[Goal] Locate each line in the items below that contains the string "input" and copy those lines out in full.

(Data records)

────────────────────────────────────────

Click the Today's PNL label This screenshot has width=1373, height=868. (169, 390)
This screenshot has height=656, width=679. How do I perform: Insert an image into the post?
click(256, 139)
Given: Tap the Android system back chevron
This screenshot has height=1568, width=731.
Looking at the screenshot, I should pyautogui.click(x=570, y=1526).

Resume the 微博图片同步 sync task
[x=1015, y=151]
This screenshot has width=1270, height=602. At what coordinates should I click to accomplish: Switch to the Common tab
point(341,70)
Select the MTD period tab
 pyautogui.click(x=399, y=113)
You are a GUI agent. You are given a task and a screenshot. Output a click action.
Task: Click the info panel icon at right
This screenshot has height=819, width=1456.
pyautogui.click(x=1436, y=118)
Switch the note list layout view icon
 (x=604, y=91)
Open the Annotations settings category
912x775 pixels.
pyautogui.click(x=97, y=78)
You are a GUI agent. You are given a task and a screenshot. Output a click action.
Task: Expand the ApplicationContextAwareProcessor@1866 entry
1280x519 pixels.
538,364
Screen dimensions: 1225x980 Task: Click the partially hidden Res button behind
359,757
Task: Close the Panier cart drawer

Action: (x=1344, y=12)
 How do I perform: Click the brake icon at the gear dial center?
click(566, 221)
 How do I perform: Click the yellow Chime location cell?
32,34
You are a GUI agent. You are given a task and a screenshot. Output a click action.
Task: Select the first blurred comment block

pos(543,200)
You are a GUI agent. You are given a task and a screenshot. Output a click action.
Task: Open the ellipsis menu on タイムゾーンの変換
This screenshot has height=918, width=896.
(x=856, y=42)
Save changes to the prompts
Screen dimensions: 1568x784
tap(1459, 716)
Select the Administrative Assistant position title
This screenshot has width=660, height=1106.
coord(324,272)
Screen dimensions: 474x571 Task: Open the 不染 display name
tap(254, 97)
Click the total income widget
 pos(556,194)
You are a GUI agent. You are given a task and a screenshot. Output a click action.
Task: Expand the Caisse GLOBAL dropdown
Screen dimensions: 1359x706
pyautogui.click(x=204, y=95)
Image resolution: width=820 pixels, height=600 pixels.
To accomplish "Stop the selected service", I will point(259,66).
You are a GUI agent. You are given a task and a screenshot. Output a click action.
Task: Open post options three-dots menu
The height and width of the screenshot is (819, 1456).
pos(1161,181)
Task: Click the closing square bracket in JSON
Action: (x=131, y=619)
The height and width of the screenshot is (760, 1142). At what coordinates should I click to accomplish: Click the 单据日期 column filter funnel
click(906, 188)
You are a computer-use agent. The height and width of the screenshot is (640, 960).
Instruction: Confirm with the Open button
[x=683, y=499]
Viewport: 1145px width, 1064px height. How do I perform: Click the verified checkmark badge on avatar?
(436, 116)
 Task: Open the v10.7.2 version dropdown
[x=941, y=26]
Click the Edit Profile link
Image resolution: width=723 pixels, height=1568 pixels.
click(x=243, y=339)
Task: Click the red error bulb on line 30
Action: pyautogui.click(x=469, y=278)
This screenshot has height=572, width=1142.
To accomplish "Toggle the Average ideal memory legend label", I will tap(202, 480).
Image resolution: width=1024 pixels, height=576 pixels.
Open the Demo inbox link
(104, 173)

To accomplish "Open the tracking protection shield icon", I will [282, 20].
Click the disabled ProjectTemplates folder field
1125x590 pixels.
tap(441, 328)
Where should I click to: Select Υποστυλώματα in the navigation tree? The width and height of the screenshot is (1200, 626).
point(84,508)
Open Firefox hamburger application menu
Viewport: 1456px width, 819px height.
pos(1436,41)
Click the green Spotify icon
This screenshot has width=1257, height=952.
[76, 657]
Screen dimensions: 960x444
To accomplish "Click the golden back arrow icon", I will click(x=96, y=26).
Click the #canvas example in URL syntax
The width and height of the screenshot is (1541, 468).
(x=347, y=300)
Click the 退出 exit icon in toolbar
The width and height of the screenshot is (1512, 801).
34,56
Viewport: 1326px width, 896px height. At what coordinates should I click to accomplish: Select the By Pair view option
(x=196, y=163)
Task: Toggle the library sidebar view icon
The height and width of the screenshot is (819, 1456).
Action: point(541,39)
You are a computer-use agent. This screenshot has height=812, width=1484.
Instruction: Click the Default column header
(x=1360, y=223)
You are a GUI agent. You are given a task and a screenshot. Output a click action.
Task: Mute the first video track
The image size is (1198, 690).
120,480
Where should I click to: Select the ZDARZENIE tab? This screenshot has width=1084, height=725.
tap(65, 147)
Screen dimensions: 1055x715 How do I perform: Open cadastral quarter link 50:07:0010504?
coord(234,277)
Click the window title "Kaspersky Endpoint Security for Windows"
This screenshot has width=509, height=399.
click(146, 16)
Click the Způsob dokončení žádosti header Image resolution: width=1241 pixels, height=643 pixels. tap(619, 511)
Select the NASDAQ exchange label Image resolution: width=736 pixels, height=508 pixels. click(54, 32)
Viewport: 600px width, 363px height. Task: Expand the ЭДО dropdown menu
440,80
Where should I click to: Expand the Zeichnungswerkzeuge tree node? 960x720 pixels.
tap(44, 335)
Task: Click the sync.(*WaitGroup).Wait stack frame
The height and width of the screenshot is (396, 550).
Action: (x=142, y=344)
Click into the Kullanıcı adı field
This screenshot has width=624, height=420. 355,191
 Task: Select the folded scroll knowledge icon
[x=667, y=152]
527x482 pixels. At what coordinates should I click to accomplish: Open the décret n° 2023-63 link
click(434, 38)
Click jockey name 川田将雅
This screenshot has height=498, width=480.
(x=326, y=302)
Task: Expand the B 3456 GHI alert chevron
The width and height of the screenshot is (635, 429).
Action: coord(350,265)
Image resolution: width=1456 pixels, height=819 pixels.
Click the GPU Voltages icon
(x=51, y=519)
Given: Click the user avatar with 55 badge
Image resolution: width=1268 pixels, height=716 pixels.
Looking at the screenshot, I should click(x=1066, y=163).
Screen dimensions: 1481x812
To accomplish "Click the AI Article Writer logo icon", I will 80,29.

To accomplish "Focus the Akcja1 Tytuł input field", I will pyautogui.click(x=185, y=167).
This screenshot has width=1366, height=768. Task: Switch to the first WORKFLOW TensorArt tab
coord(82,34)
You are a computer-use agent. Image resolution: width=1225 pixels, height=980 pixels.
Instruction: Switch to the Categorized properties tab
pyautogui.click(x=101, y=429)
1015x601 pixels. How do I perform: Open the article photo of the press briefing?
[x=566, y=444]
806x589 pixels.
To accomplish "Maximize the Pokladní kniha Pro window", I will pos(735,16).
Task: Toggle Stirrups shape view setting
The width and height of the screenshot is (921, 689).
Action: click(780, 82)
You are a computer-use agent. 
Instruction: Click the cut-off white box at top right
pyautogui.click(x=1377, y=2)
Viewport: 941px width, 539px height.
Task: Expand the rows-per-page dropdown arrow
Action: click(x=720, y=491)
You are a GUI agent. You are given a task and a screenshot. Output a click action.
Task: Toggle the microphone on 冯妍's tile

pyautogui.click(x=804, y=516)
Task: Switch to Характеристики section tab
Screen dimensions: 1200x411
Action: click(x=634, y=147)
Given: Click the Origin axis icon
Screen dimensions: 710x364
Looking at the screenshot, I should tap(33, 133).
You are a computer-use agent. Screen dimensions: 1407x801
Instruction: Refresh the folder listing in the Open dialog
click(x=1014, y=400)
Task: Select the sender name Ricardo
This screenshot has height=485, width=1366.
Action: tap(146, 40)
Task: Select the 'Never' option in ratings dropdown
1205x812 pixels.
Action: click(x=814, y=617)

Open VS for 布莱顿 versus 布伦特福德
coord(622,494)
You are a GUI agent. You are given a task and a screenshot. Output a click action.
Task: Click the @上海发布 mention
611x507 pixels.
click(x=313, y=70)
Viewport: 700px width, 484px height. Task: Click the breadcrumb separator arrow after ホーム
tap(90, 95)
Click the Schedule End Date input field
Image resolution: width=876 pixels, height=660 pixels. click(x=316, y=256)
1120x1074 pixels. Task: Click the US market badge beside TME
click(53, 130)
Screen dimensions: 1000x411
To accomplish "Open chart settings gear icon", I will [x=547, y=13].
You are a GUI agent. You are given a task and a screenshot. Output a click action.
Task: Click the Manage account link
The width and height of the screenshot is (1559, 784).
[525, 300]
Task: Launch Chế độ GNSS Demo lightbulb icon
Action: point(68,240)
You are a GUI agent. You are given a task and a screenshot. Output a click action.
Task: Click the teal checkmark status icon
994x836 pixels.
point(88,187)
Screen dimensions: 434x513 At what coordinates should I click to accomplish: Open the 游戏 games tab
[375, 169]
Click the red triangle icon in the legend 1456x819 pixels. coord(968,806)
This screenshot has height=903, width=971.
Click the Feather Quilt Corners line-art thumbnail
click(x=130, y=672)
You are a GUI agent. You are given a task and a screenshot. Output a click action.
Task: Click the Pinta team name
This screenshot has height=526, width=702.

────────────────────────────────────────

[Output]
To accomplish "Focus the Akcja1 Tytuł input field", I will pyautogui.click(x=185, y=167).
Click the Schedule End Date input field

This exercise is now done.